» EXERCISE DETAILS
Copy out all of the data exactly as it appears.

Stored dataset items
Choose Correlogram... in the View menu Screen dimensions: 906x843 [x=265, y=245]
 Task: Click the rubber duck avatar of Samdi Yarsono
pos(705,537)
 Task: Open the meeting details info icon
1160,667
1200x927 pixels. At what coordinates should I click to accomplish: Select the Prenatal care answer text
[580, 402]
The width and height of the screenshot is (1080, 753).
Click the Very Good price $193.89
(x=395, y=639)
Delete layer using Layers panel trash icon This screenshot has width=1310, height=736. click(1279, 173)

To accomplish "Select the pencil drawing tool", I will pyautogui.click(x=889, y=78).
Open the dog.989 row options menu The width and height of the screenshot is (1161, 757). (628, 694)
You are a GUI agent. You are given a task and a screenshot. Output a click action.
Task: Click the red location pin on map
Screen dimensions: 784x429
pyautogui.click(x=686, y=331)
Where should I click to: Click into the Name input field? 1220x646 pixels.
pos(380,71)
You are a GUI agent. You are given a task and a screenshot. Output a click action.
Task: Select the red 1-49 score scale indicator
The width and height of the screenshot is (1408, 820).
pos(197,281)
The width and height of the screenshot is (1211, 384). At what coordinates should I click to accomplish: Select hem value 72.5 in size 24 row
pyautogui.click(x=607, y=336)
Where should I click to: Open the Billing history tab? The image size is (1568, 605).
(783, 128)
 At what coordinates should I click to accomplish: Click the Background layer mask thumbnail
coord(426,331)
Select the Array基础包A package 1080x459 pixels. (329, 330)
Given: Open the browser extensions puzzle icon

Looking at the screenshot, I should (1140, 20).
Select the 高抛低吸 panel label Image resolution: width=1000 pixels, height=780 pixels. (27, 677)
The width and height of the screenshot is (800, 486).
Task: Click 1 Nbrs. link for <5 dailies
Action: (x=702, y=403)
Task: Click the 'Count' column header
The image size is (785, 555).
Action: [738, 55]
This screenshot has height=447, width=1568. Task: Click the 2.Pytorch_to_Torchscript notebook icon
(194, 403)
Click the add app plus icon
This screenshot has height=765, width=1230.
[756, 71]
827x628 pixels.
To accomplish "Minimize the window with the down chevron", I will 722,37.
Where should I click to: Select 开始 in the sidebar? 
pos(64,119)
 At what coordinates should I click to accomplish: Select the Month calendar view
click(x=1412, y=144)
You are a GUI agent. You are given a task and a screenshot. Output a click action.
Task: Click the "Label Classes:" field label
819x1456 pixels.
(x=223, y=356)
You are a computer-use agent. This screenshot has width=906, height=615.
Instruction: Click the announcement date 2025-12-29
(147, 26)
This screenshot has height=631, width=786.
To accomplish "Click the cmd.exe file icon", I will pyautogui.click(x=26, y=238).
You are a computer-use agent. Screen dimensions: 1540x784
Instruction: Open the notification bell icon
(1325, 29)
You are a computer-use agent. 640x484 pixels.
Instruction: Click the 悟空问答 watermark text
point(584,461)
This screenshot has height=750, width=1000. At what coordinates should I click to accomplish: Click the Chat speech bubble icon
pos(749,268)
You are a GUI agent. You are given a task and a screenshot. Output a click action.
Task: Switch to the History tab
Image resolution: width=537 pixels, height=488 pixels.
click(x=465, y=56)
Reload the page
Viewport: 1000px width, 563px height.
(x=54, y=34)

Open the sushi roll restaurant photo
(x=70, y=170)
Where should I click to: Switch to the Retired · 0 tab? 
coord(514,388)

» SOLUTION
Choose Correlogram... in the View menu Screen dimensions: 906x843 [x=265, y=245]
 Task: Click the rubber duck avatar of Samdi Yarsono
pos(705,537)
 Task: Open the meeting details info icon
1160,667
1200x927 pixels. At what coordinates should I click to accomplish: Select the Prenatal care answer text
[580, 402]
The width and height of the screenshot is (1080, 753).
Click the Very Good price $193.89
(x=395, y=639)
Delete layer using Layers panel trash icon This screenshot has width=1310, height=736. click(1279, 173)

To accomplish "Select the pencil drawing tool", I will pyautogui.click(x=889, y=78).
Open the dog.989 row options menu The width and height of the screenshot is (1161, 757). (628, 694)
You are a GUI agent. You are given a task and a screenshot. Output a click action.
Task: Click the red location pin on map
Screen dimensions: 784x429
pyautogui.click(x=686, y=331)
Where should I click to: Click into the Name input field? 1220x646 pixels.
pos(380,71)
You are a GUI agent. You are given a task and a screenshot. Output a click action.
Task: Select the red 1-49 score scale indicator
The width and height of the screenshot is (1408, 820).
pos(197,281)
The width and height of the screenshot is (1211, 384). At what coordinates should I click to accomplish: Select hem value 72.5 in size 24 row
pyautogui.click(x=607, y=336)
Where should I click to: Open the Billing history tab? The image size is (1568, 605).
(783, 128)
 At what coordinates should I click to accomplish: Click the Background layer mask thumbnail
coord(426,331)
Select the Array基础包A package 1080x459 pixels. (329, 330)
Given: Open the browser extensions puzzle icon

Looking at the screenshot, I should (1140, 20).
Select the 高抛低吸 panel label Image resolution: width=1000 pixels, height=780 pixels. (27, 677)
The width and height of the screenshot is (800, 486).
Task: Click 1 Nbrs. link for <5 dailies
Action: (x=702, y=403)
Task: Click the 'Count' column header
The image size is (785, 555).
Action: [738, 55]
This screenshot has height=447, width=1568. Task: Click the 2.Pytorch_to_Torchscript notebook icon
(194, 403)
Click the add app plus icon
This screenshot has height=765, width=1230.
[756, 71]
827x628 pixels.
To accomplish "Minimize the window with the down chevron", I will 722,37.
Where should I click to: Select 开始 in the sidebar? 
pos(64,119)
 At what coordinates should I click to accomplish: Select the Month calendar view
click(x=1412, y=144)
You are a GUI agent. You are given a task and a screenshot. Output a click action.
Task: Click the "Label Classes:" field label
819x1456 pixels.
(x=223, y=356)
You are a computer-use agent. This screenshot has width=906, height=615.
Instruction: Click the announcement date 2025-12-29
(147, 26)
This screenshot has height=631, width=786.
To accomplish "Click the cmd.exe file icon", I will pyautogui.click(x=26, y=238).
You are a computer-use agent. Screen dimensions: 1540x784
Instruction: Open the notification bell icon
(1325, 29)
You are a computer-use agent. 640x484 pixels.
Instruction: Click the 悟空问答 watermark text
point(584,461)
This screenshot has height=750, width=1000. At what coordinates should I click to accomplish: Click the Chat speech bubble icon
pos(749,268)
You are a GUI agent. You are given a task and a screenshot. Output a click action.
Task: Switch to the History tab
Image resolution: width=537 pixels, height=488 pixels.
click(x=465, y=56)
Reload the page
Viewport: 1000px width, 563px height.
(x=54, y=34)

Open the sushi roll restaurant photo
(x=70, y=170)
Where should I click to: Switch to the Retired · 0 tab? 
coord(514,388)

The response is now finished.